Vuoi, il mormorio inevitabile
Vuoi che rotei attorno al palo come un compasso impazzito, prima di finire a terra con la pelle ancora palpitante e il respiro corto. Vuoi che distribuisca la mia carne nuda allo sguardo goloso ma è nient’altro che a Te, Michael, che immolo me stessa con compiacimento e con orgoglio, dentro il momento capace di ogni eccesso.
Vuoi che valuti ogni singolo movimento, che mi lasci andare a ogni tremore che mi matura dentro, vuoi movenze che nulla nascondano all’immaginazione, vuoi che mi accarezzi e mi apra, che mi faccia riempire da ogni sguardo appassionato.
Sono il Tuo angelo,
Le gambe sforbiciano in equilibrio precario, la mano scorre in percorsi ripetuti lungo la piega del sesso e, vuoi che separi con dolcezza i glutei e che consenta allo sguardo di ognuno, per un istante fugace, di entrarmi dentro.

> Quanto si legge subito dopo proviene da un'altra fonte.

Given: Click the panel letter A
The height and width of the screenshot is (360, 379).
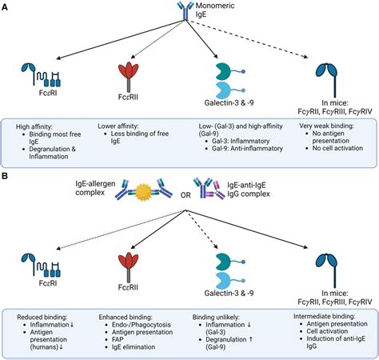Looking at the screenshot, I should [6, 6].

Ecco, sembro dire, io sono questa, scopatemi, bevetemi tutta.
Esposta, cruda, disponibile, le gambe divaricate, succhiata, lentissimamente fino ad accasciarmi come una bambola rotta, ho indugiato in struggimento per i Tuoi occhi soltanto.

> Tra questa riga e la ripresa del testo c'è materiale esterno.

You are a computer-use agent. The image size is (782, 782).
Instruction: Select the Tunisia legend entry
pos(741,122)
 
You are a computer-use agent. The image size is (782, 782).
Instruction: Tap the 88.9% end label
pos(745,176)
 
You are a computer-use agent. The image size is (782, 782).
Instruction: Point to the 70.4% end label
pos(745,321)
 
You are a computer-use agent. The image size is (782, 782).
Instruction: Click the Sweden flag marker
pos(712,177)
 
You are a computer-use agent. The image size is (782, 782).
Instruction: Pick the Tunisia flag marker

Tu sei per me un culto edonista, l’adorazione del bello. Ciò che mi concedi temporaneamente per soddisfare un certo stato d’animo, il torso guizzante, le gambe nervose, la veemenza del ballo, sono “dipendenza” (vuoto felice), che collegano il Tuo magnetismo alla vibrazione armonica che non so e non saprò mai contenere.
Padrone della mia anima (Maestro d’Amore) vuoi che sia Tua oltre l’inesplicabile, severo e insolente, paralizzandomi e incantandomi: fai di me acqua che bolle in un bricco in fondo al quale sono disposte sottomissione e passione, la melodia che si produce ricorda il mormorio inevitabile di tutte le risacche e il vigore di una tempesta sul fogliame e sulle bestie.
Vuoi che omaggi la mia bocca ai Tuoi piedi, vuoi che sia fuoco e neve sui rilievi nel giardino del Tuo piacere. Vuoi che rimanga scossa, quasi senza coscienza, chiusa in gola, mentre le Tue dita incidono precise, introducono e richiudono la carne come a cucire una ferita.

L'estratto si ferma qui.